My plan is to tig weld them the whole way round so it’s a sealed joint that can not leak. 

I should have a complete prototype finished next week so will upload some close up photos.


Sent from my iPhone using Tapatalk


----------



## chrishazell (Oct 29, 2017)

*Re: Tesla Powered Nissan 350Z*










3D printed Gigavac GV200 to scale perfect for prototype work.


Sent from my iPhone using Tapatalk


----------



## chrishazell (Oct 29, 2017)

*Re: Tesla Powered Nissan 350Z*










Ccs dc cap designed and printed fits perfectly. 


Sent from my iPhone using Tapatalk


----------



## tylerwatts (Feb 9, 2012)

*Re: Tesla Powered Nissan 350Z*

Very cool Chris. Mind sharing what printer and media you are using.
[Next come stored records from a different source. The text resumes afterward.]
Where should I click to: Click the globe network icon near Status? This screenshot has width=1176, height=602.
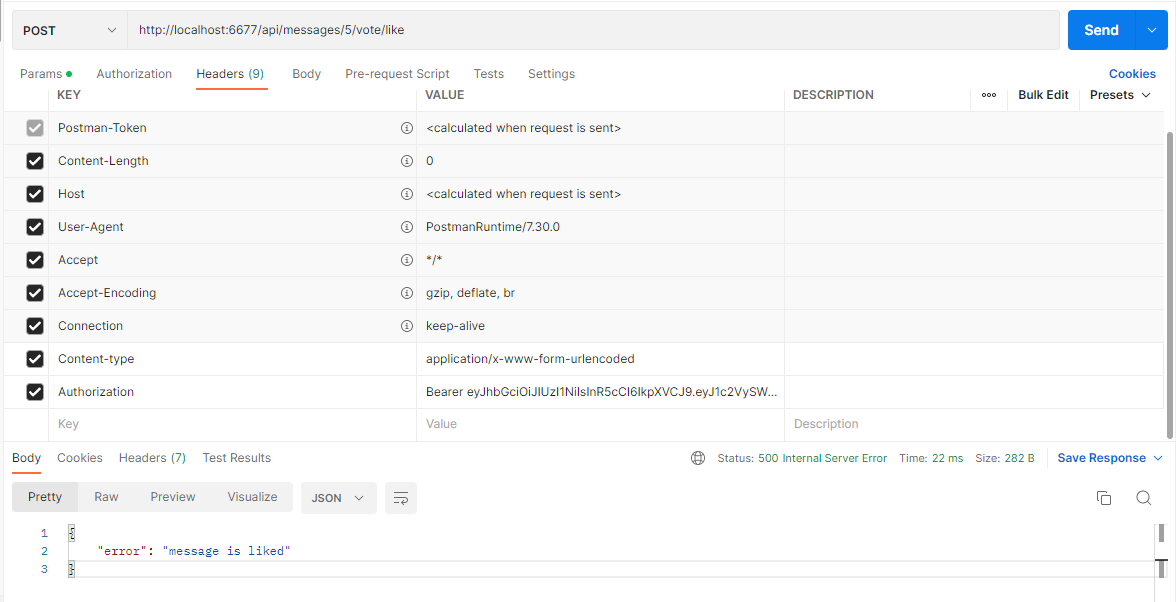(698, 458)
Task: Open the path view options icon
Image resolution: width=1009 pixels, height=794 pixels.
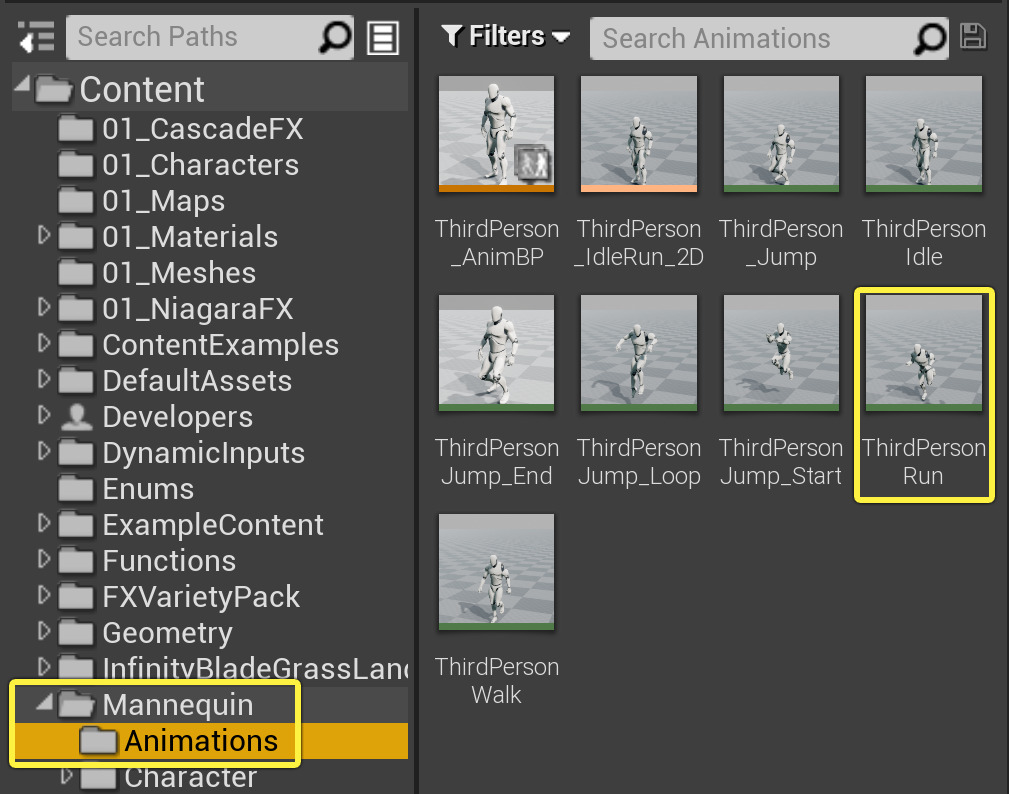Action: pyautogui.click(x=383, y=38)
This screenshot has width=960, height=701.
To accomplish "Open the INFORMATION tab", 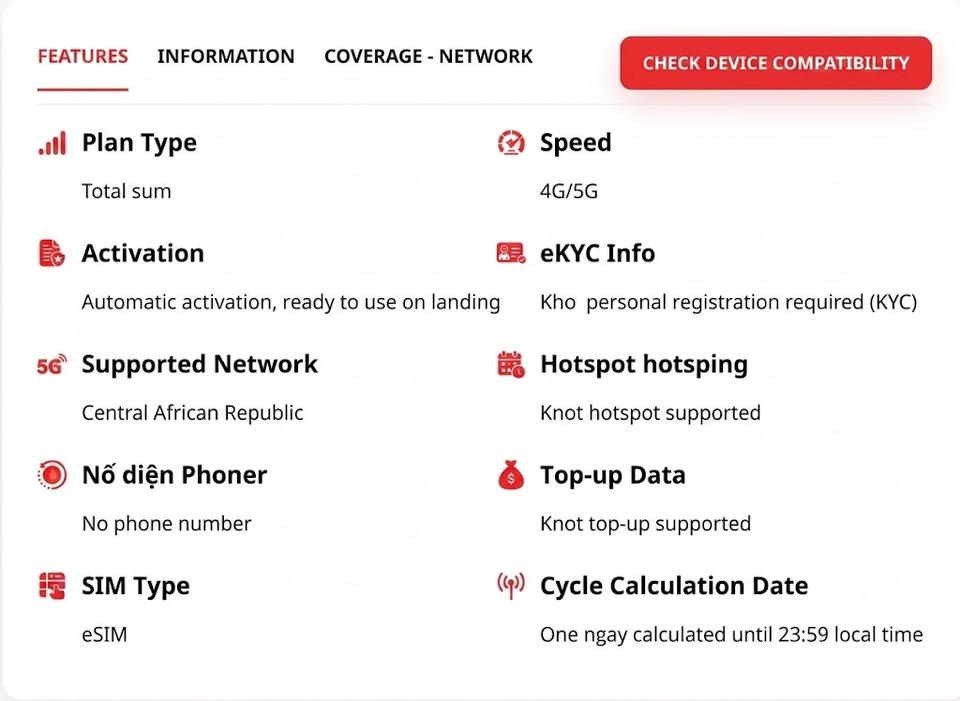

Will those parts be fit for final daily use?

Cheers

Tyler


----------



## chrishazell (Oct 29, 2017)

*Re: Tesla Powered Nissan 350Z*

Attached is the ccs dc cap as an stl file ready to be printed. I will be updating it soon with a top cap and wholes to add a security cord. Once i am happy with the design i will put them up for sale on my web site but will also share file on here for those that have there own 3d printer.

also attached is a new tesla battery module STEP file this is to scale i tried with the one shared on "working with tesla packs" but is no where near right. please feel free to make use of it and share.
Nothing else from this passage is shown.